EXTRAIT DE PAGE -
****************************************

La célèbre formule freudienne « Wo es war, soll Ich werden » a suscité de nombreuses interprétations, souvent tributaires de la conception que l’on se fait du sujet en psychanalyse. À rebours de certaines lectures existantes, cet écrit soutient que Freud n’y appelle pas à l’avènement du sujet de l’inconscient mais à un renforcement défensif du Moi. C’est Lacan, en retravaillant cette formule, qui en subvertit le sens pour y loger l’instance du sujet barré, marqué par la coupure signifiante. Nous examinerons cet écart entre Freud et Lacan à partir des figures du je cartésien, du Moi freudien, et du sujet lacanien.

 

1. La phrase de Freud : un programme de civilisation

Dans les nouvelles conférences d’introduction à la psychanalyse publiées en 1933, Freud écrit :

« Wo Es war, soll Ich werden. »
« Là où était le Ça, le Je doit advenir. »

Ce « Ich » est communément traduit par « je » ou « moi ». Or, il ne s’agit ni d’un sujet transcendantal, ni d’un sujet du désir. Freud l’explicite immédiatement : c’est le moi, en tant qu’instance psychique, qui doit « étendre son emprise » là où règnent les motions inconscientes. Il s’agit d’un processus de domestication :

« Le moi doit prendre la place du ça, en absorber les contenus, les réordonner, les refouler ou les sublimer. »

Loin d’un dévoilement du sujet, ce programme indique un travail d’endiguement, où l’analyse vise la maîtrise progressive des pulsions par la médiation du moi, dans une optique d’adaptation au principe de réalité.

Là où ça parle — c’est-à-dire là où l’inconscient se manifeste — Freud ne souhaite pas que le sujet surgisse pour y assumer sa division, mais que le moi s’y renforce pour maintenir une certaine cohésion psychique. En ce sens, le Moi n’est pas le lieu de l’élucidation, mais celui de la défense, comme il le note dans Inhibition, symptôme et angoisse (1926) : il est au cœur des mécanismes de défense et ne peut jamais prétendre à une souveraineté totale (« le MOI n’est pas maître chez lui »)

 

2. Le Je cartésien : sujet d’une parole vide

 

Ce « Je » qui doit advenir ne relève pas d’un « Je » de l’inconscient. Il est à rapprocher du Je cartésien, cogito minimal garanti par la fonction langagière. Ce Je n’est pas l’auteur d’un dire singulier, mais un sujet logico-linguistique auquel la reconnaissance du statut de sujet est donnée d’office : il parle, donc il est.

Cette parole est vide : elle relie, elle structure, mais elle ne révèle rien du manque ou du désir. À la différence du sujet stoïcien ou lacanien — qui engage sa division et s’expose à une vérité —, ce je cartésien est pleinement compatible avec la logique défensive freudienne : il tient, il réordonne, il se protège.

 

3. Lacan : une subversion radicale de la formule

 

Lacan, dans le Séminaire XI (Les quatre concepts fondamentaux de la psychanalyse, 1964), revient longuement sur cette formule. Il y voit moins un programme freudien à suivre qu’un point de renversement pour penser le sujet comme effet du signifiant, donc fondamentalement divisé.

****************************************

CONSIGNE 1 -
Quelles œuvres l’extrait sur la formule de Freud cite-t-il ? Donnez chacune avec son année.
CONSIGNE 2 -
Recopiez mot pour mot, dans l’extrait sur la formule de Freud, le passage allant de « Cette parole est » jusqu’à « il se protège. ».
CONSIGNE 3 -
Les affirmations suivantes concordent-elles avec l’extrait sur la formule de Freud ? Répondez à chacune par oui ou non, en citant exactement les mots décisifs de l’extrait.
(a) La formule « Wo Es war, soll Ich werden » figure dans des conférences publiées en 1933.
(b) La parole du je cartésien révèle le désir du sujet.
(c) Lacan revient sur cette formule dans le Séminaire XI.
Les données n’ont aucun lien avec l’extrait sur la formule de Freud.

DONNÉES FOURNIES -
****************************************

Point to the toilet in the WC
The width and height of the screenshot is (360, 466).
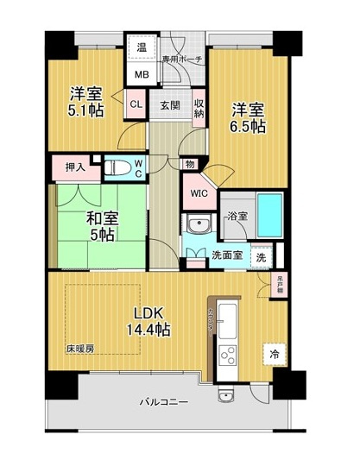117,167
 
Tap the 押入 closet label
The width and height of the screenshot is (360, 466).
75,167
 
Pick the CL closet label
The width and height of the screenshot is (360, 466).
136,106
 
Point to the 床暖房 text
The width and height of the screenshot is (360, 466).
79,349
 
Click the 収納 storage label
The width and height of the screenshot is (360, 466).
199,107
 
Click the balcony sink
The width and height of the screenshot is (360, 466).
226,396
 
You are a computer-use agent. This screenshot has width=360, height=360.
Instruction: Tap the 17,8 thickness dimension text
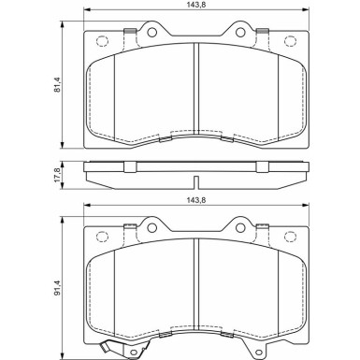pyautogui.click(x=59, y=175)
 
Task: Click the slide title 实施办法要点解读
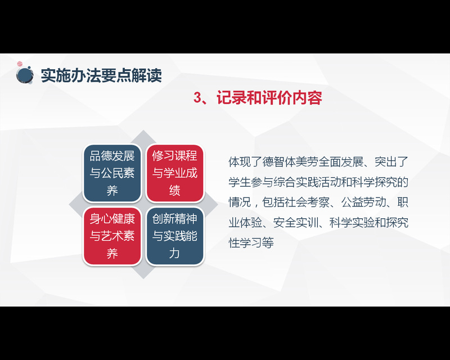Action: click(101, 75)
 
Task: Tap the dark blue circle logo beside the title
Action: click(25, 75)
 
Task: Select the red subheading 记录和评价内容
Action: click(269, 98)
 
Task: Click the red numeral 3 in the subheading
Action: click(198, 98)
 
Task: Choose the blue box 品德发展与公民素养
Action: click(112, 173)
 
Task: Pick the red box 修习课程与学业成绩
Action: click(175, 173)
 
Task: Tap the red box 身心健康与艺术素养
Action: click(112, 236)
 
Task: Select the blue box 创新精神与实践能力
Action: click(175, 236)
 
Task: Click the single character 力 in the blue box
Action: click(174, 253)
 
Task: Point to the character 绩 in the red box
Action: click(174, 190)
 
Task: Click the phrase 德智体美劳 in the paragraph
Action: click(290, 162)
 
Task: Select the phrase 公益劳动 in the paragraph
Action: click(363, 202)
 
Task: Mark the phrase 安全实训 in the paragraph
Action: click(296, 223)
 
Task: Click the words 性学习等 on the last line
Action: click(251, 242)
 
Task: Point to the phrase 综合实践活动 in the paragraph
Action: click(307, 182)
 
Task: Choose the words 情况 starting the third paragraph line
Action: click(240, 202)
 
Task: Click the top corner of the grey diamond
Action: click(143, 130)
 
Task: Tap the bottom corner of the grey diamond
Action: click(143, 278)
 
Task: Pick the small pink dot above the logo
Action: click(20, 64)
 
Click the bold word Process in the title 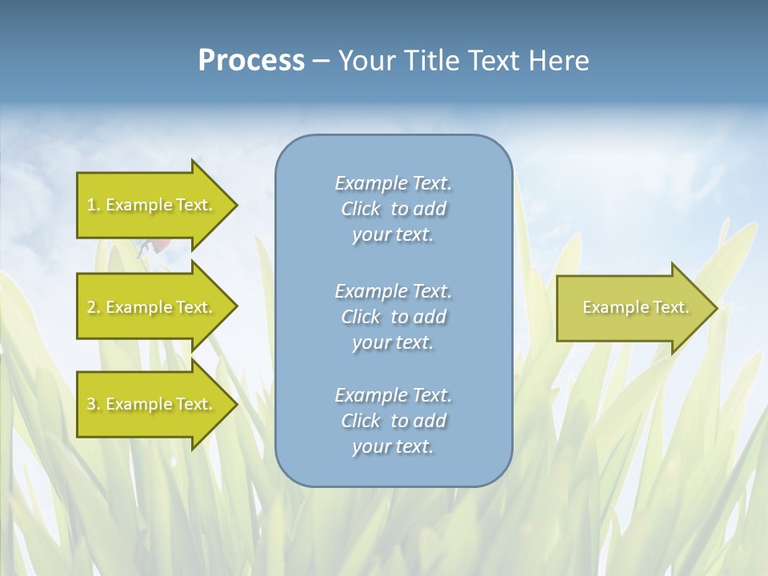[251, 60]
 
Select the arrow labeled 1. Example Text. [152, 205]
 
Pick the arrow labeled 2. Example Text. [152, 307]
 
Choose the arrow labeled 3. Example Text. [152, 404]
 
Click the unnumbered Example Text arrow [632, 307]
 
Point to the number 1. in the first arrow [94, 205]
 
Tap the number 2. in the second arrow [94, 307]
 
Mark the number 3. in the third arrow [94, 404]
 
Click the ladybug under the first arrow [157, 245]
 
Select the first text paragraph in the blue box [393, 209]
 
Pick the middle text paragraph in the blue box [393, 317]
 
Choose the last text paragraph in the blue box [393, 421]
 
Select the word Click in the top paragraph [360, 209]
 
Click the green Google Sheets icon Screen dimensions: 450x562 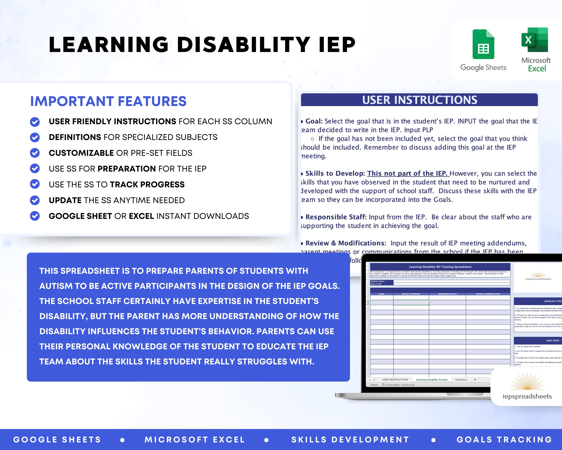click(483, 44)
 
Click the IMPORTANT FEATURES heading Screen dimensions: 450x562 click(108, 101)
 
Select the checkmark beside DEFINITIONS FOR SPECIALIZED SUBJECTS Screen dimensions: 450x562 click(35, 137)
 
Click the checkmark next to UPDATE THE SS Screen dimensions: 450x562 click(35, 200)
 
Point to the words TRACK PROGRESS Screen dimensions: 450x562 click(147, 185)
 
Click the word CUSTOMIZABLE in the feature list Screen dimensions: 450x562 click(81, 153)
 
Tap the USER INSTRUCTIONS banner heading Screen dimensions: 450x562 click(419, 100)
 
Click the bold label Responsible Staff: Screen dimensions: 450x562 click(336, 217)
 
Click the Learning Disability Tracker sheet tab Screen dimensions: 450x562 click(432, 380)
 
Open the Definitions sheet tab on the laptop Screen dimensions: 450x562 click(461, 380)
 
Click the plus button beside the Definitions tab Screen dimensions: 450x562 click(475, 380)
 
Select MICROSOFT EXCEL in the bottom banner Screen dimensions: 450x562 click(195, 440)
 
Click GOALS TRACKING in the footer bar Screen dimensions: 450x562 click(504, 440)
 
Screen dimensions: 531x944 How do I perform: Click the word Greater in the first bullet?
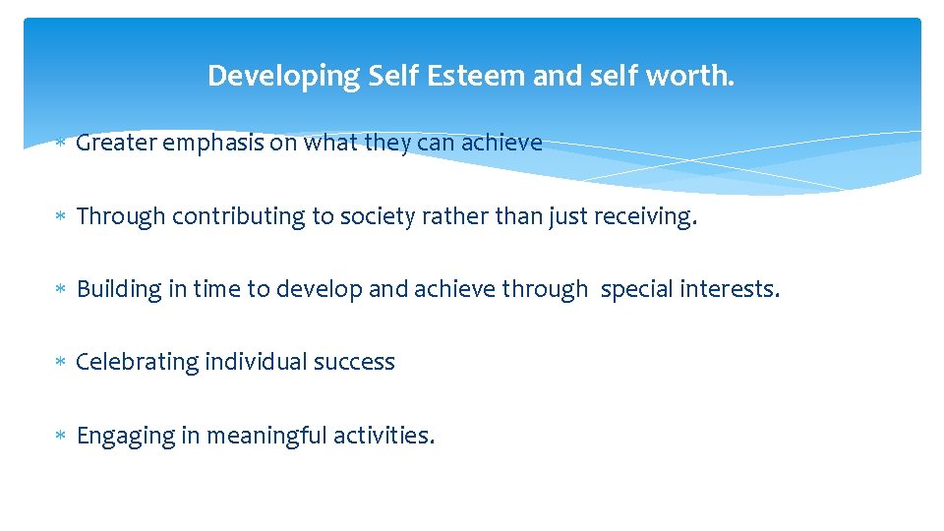[x=116, y=144]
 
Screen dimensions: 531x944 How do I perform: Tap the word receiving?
[x=645, y=216]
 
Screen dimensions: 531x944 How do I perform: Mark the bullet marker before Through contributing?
[x=60, y=217]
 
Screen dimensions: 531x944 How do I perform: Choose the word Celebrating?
[x=138, y=362]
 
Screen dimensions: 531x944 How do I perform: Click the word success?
[x=354, y=362]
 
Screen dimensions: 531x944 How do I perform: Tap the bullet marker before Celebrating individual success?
[x=60, y=363]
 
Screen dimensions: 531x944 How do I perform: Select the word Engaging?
[x=125, y=435]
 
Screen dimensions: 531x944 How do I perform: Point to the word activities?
[x=382, y=435]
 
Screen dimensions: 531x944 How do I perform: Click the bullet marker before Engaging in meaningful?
[x=60, y=436]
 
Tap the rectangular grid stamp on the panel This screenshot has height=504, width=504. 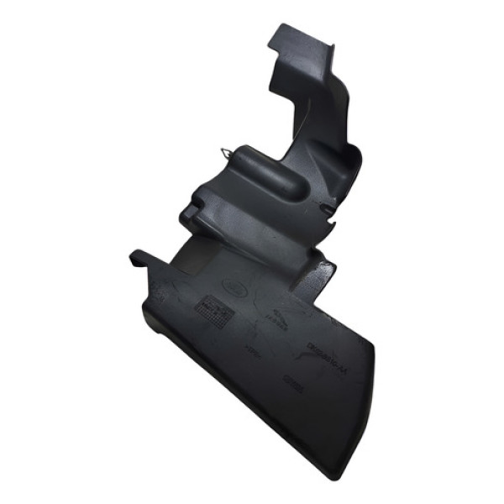click(213, 312)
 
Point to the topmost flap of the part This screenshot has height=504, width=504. click(290, 38)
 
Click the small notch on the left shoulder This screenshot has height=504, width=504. click(192, 202)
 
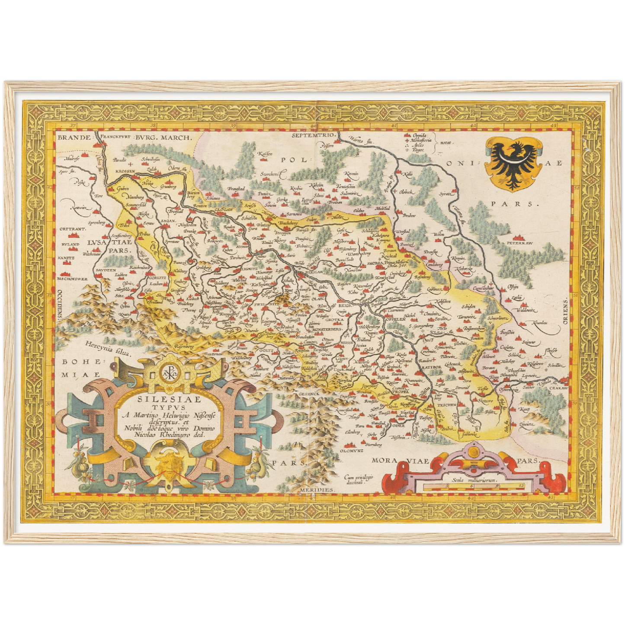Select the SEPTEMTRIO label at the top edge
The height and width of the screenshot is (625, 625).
pos(314,135)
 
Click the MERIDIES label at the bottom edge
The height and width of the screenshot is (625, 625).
pos(317,489)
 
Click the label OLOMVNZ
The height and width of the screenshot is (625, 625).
pos(350,451)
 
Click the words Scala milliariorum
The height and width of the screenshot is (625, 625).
pos(474,480)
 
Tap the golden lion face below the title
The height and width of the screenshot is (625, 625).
pos(164,462)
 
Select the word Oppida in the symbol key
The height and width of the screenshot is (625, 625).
pos(420,135)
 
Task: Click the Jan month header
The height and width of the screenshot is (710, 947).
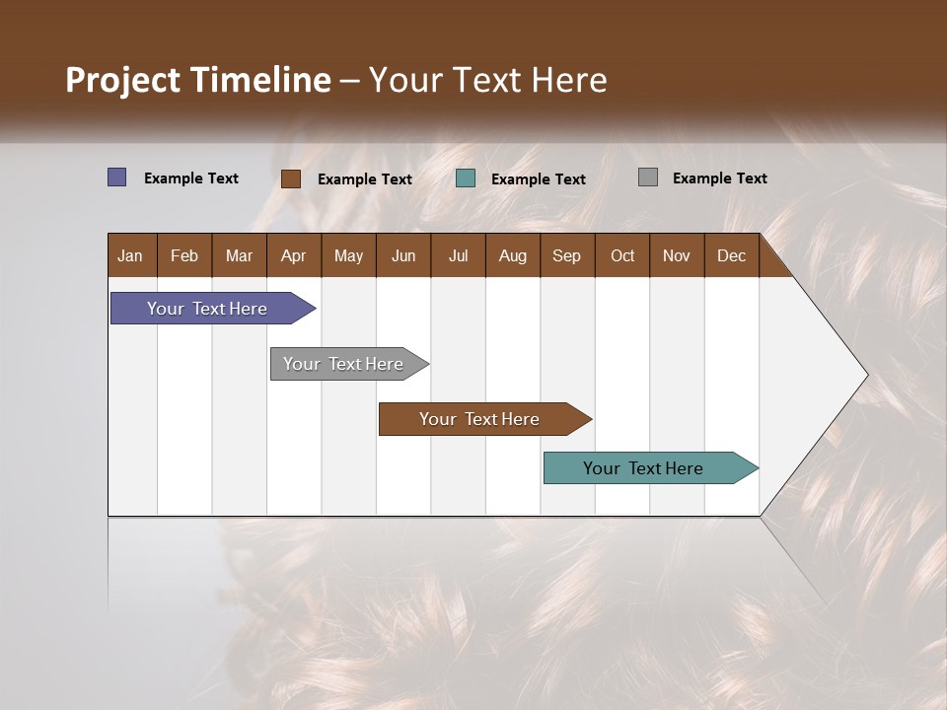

****************************************

RÉSULTAT 1 -
- Les nouvelles conférences d’introduction à la psychanalyse (1933)
- Inhibition, symptôme et angoisse (1926)
- Le Séminaire XI, Les quatre concepts fondamentaux de la psychanalyse (1964)

RÉSULTAT 2 -
Cette parole est vide : elle relie, elle structure, mais elle ne révèle rien du manque ou du désir. À la différence du sujet stoïcien ou lacanien — qui engage sa division et s’expose à une vérité —, ce je cartésien est pleinement compatible avec la logique défensive freudienne : il tient, il réordonne, il se protège.

RÉSULTAT 3 -
(a) Oui : « Dans les nouvelles conférences d’introduction à la psychanalyse publiées en 1933, Freud écrit »
(b) Non : « elle ne révèle rien du manque ou du désir »
(c) Oui : « Lacan, dans le Séminaire XI (Les quatre concepts fondamentaux de la psychanalyse, 1964), revient longuement sur cette formule »